While the details state that the group is from the UK, I am convinced that this music comes straight from the depths…or at least Norway. I have a weird prejudice against UK metal bands of any subgenre, but this makes the cut. Everything is so experimental and just weird. Rarely do modern BM groups manage to capture the lightning in a bottle that was the early 90’s movement. But I listen to this and picture another corpse-painted teenager in a dark basement noodling around with a shit amplifier, hand-me-down guitar, and keyboard. That’s a roaring review to me.

Cold Crypt also show they are capable of beauty with the instrumental “Passing Through Whispers.” Not only is it lovely and well-orchestrated; it helps further prove that the off-kilter weirdness of the rest of the album is quite intentional. They also don’t overplay their hand by keeping the arrangement simple.

There is a heavy use of electronica on some tracks that works better than it should. At times there is a blurring of lines between the black metal of Burzum and the aggro-industrial sound of Mindless Faith. “Purest Negative Thoughts” is a prime example. The track is primarily driven by a thumping, bassy synth track after opening with the obligatory spoken word sample so common to groups like Skinny Puppy and KMFDM. As an avid listener of industrial, I have always felt that there is a kinship between these two genres. Both display a dark atmosphere, focus on minimalism, unusual takes on production, and utilize themes of anti-establishment. This may very well be the missing link.

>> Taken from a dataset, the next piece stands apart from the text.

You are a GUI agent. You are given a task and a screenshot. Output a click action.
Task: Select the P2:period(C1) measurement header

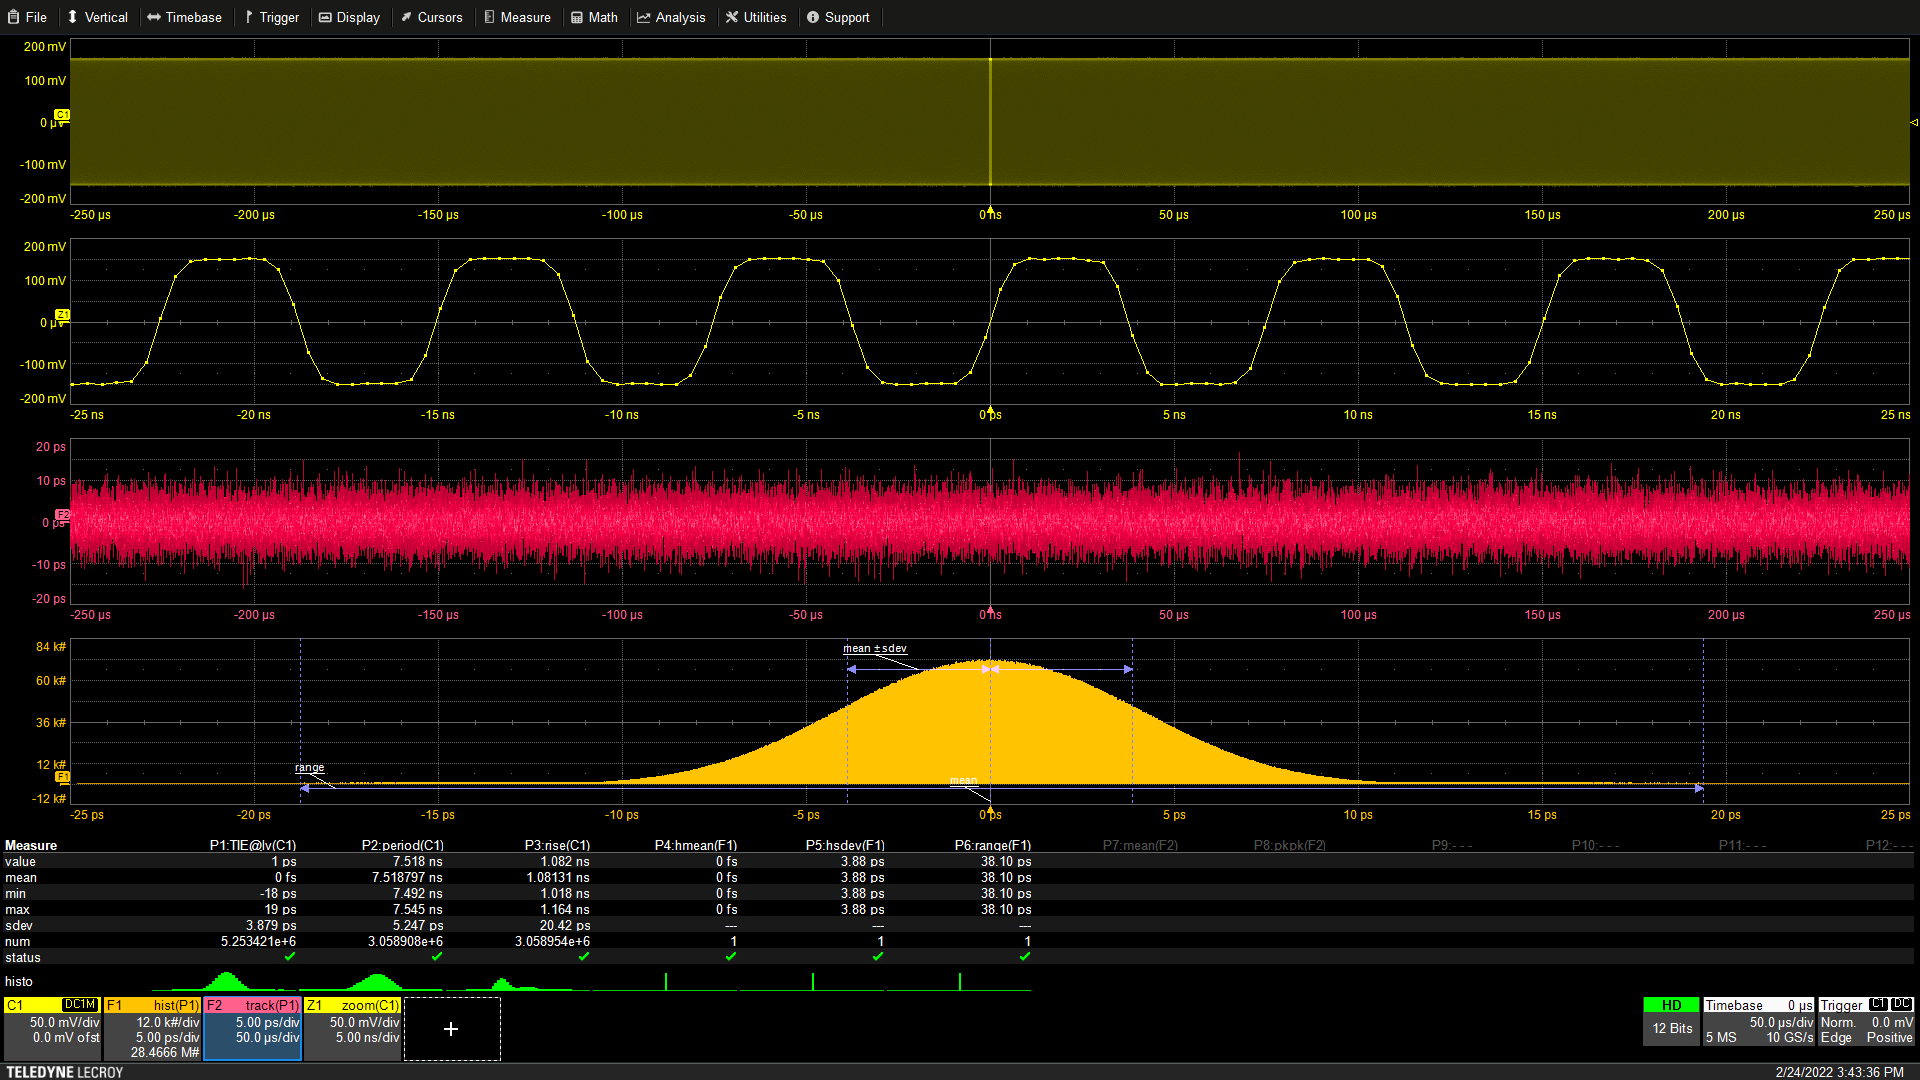(x=402, y=845)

The entire album is incredibly creepy and haunting. This could easily serve as the soundtrack for one of the early Silent Hill games. While I am not a huge fan of the ambient subgenre of BM, I found myself completely entranced with this. Even the fairly a-melodic sections like “Odiums Origin” managed to keep me interested. “Ugly Passion” is aptly named for its bizarre fusion of dissonant, clashing sounds and minor chords with a clear lust to be admired or at least acknowledged.

In the end, this struck a chord with me. I went in with very little expectation and left feeling surprised and satisfied. If you like ambient black metal, industrial, or just yearn for the old school sound; I am confident that you will like this.